Spoiler alert: This is one of the funniest, saddest lines of the new season.

“Girls” launched April 15, 2012, and the very first words out of Hannah’s mouth were these: “I’m a growing girl.” Good writers — and Dunham is certainly one — establish their themes immediately and economically. You can’t get anymore immediate or economical than that. Good writers also know when to wrap, and “Girls” isn’t “Friends,” after all, intent on squeezing out one more season for the enrichment of stars, networks and crews. “Girls” was “Girls,” and girls become women. Tempus fugit, ladies, tempus fugit.

In fact, “Girls” was always about time, or specifically that magical gossamer moment that some people are lucky (or privileged) enough to experience when they are young and unencumbered. All the world’s their stage, its props aligned for their pleasure. (Brooklyn so memorably played that role here). Narcissism was always the running joke, absence of self-awareness the other. The illusion that the moment lasts forever is another joke.

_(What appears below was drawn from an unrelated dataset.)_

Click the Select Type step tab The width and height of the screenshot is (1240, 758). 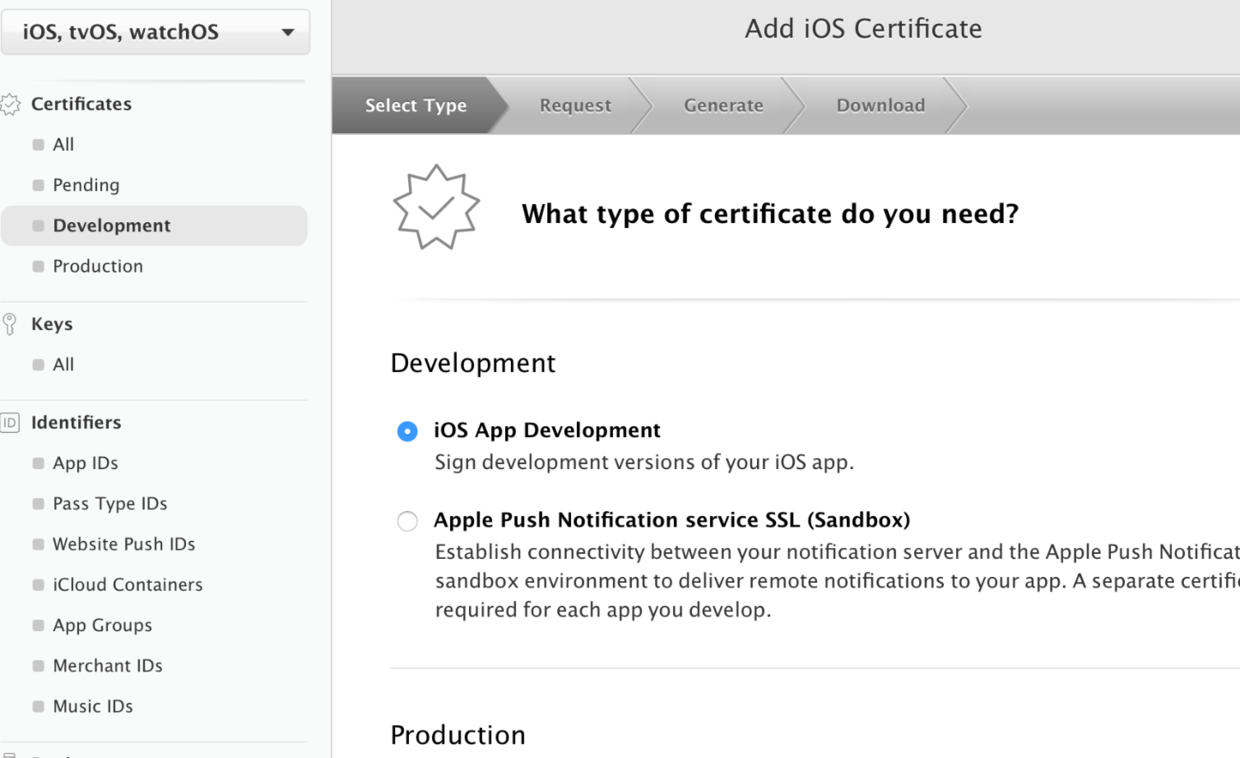[x=415, y=105]
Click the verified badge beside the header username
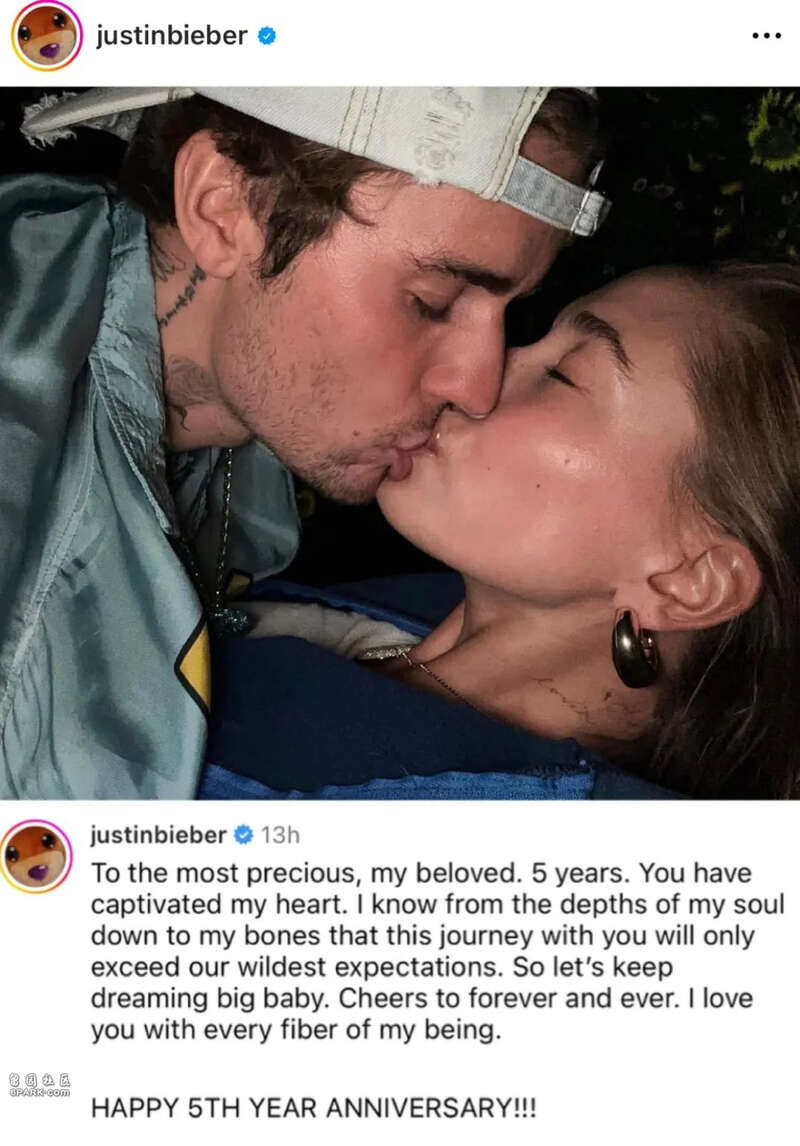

The jokes began to fray by the end of the fifth season. They may have died at the Moth open mic story slam in the finale. “Jealousy” was the theme for all those of would-be authors that night. As Hannah told the crowd, she had written her own account of jealousy — about Jessa and Adam (Adam Driver), of course — but realized she didn’t have an ending. Then after delivering a “not cheap basket of fruit” to their door, she says she heard a terrific row in the apartment. Suddenly, she had her ending, and a revelation: “I’m Hannah. That’s a fact. I’m Hannah forever, no matter what I do . . . I can only control the mayhem I create around me.”

With this epiphany, that gossamer moment for Hannah started to wane. When she has another revelation this season — “Nobody knows [expletive] anything” — you can actually start to see it fade away altogether.

“Girls” was always about the future too, specifically in the form of adults, who were mostly projections of Hannah/Marnie/Shosh/Jessa in the future. Either that, or they were cautionary figures, because with the exception of 30-something Ray, these adults were tragic, arrested, pathetic or infantile.

Desi (Ebon Moss-Bachrach) was and remains Exhibit A this season, but you’ll also meet Chuck Palmer (Matthew Rhys), a successful author who was once admired by Hannah until she learns he’s a world-class creep. At least the reprobate does ask Hannah about her “dreams for the next five years.”

“I want to write,” says the person who once wanted to be the voice of her generation, and is now a woman with other hopes and dreams. “I want to write stories that make people feel less alone than I did, to laugh about the things that are painful in life.”

“Girls’ ” moment is almost up, but this lovely, gossamer line reminds us why that moment was so special.

BOTTOM LINE Of course you’ll love it. What else would you expect me to say?